Spanish boot MultiVerse Computing on Thursday said It has increased a huge round of B series of 189m euros (about $ 215 million) with the power of a technology called “compacttifai”.
Compactifai is a quantum -inspired compression technology capable of reducing the size of LLMS by up to 95% without affecting the performance of the model, the company said.
Specifically, MultiVerse offers compressed versions of known, LLMS open source-mainly small models-such as the Llama 4 Scout, the Llama 3.3 70B, the Llama 3.1 8B and the Mistral Small 3.1. The company plans to release a version of Deepseek R1 shortly and said it works on more open source and reasoning models. Professional models from Openai and others are not supported.
Slim models, as it calls them, as it calls them, are available through Web Amazon services, or may be licensed for use to the level. The company says its models are 4x to 12x faster than comparable non -compressed versions, which translate to a 50% to 80% reduction in costs. For example, multiiverse she says The Lama 4 Scout Scout costs 10 cents per million AWS brands compared to the 14 cents of Lama 4 Scout.
MultiVerse claims that some of its models can become so small and energy efficient that they can be run on computers, phones, cars, aircraft and even DIY-Enthusiast’s favorite PC, Raspberry Pi. (Suddenly we imagine these fantastic Raspberry Pi Christmas Houses upgraded with interactive Santas powered by LLM.)

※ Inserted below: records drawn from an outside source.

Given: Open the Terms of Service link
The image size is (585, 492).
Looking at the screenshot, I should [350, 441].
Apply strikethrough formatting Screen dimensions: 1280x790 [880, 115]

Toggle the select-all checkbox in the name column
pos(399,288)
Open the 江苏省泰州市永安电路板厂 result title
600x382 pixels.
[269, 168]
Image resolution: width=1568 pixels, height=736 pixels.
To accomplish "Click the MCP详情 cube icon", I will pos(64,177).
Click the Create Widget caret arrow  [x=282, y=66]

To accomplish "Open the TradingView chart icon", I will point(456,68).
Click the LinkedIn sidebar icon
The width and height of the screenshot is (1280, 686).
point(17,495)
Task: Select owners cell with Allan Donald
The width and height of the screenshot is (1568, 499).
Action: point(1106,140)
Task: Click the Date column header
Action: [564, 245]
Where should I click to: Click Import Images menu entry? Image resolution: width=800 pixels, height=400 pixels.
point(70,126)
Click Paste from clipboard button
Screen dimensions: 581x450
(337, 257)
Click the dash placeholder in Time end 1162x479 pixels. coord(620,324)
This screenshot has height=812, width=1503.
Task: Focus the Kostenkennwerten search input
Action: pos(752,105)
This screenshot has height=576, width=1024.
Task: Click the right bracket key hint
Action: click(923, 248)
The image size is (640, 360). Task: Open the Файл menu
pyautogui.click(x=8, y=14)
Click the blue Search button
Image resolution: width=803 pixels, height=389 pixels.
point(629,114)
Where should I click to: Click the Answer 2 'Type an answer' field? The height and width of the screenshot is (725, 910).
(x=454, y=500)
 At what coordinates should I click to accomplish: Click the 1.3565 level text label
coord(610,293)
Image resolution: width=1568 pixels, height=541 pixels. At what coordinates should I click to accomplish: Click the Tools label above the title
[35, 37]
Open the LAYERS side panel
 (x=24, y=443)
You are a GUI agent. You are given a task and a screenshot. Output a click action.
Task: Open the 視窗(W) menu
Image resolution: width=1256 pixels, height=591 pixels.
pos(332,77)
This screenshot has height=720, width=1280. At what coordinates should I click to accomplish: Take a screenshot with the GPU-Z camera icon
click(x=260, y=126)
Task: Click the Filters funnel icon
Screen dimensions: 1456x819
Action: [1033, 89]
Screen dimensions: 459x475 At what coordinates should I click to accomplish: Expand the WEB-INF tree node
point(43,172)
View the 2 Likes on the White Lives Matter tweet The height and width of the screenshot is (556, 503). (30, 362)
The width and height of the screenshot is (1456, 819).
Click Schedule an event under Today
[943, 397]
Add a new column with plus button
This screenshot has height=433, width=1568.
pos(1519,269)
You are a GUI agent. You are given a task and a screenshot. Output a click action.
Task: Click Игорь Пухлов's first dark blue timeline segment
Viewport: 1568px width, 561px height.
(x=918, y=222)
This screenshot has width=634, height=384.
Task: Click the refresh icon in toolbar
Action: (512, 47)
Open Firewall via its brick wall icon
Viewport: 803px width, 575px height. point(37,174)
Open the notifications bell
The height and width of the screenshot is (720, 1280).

MultiVerse has some technical power behind it. Co -founded by CTO Román Orús, a professor at the Donostia International Center in San Sebastián, Spain. Orús is known for his own Innovative work on Tensor networks (Not to be confused with all the projects associated with the AE called Tensor on Google).
Tensor networks are computational tools that mimic quantum computers, but run on normal computers. One of their primary uses these days is the compression of deep learning models.
The other co -founder of MultiVerse, the Managing Director of Enrique Lizaso Olmos, also holds multiple mathematical grades and is a college professor. He spent most of his career in banking and is best known as former UNNIM Bank chief executive.
Series B was led by Bullhound Capital, which supported companies such as Spotify, Revolut, Deliveryhero, Avito and Discord. HP Tech Ventures, Sett, ForgePoint Capital International, CDP Venture Capital, Santander Climate VC, Toshiba and Capital Riesgo de Euskadi – Grupe Spr participated in the round.
MultiVerse says it has 160 patents and 100 clients worldwide, including Iberdrola, Bosch and the Bank of Canada. With this funding, it has increased about $ 250 million to date.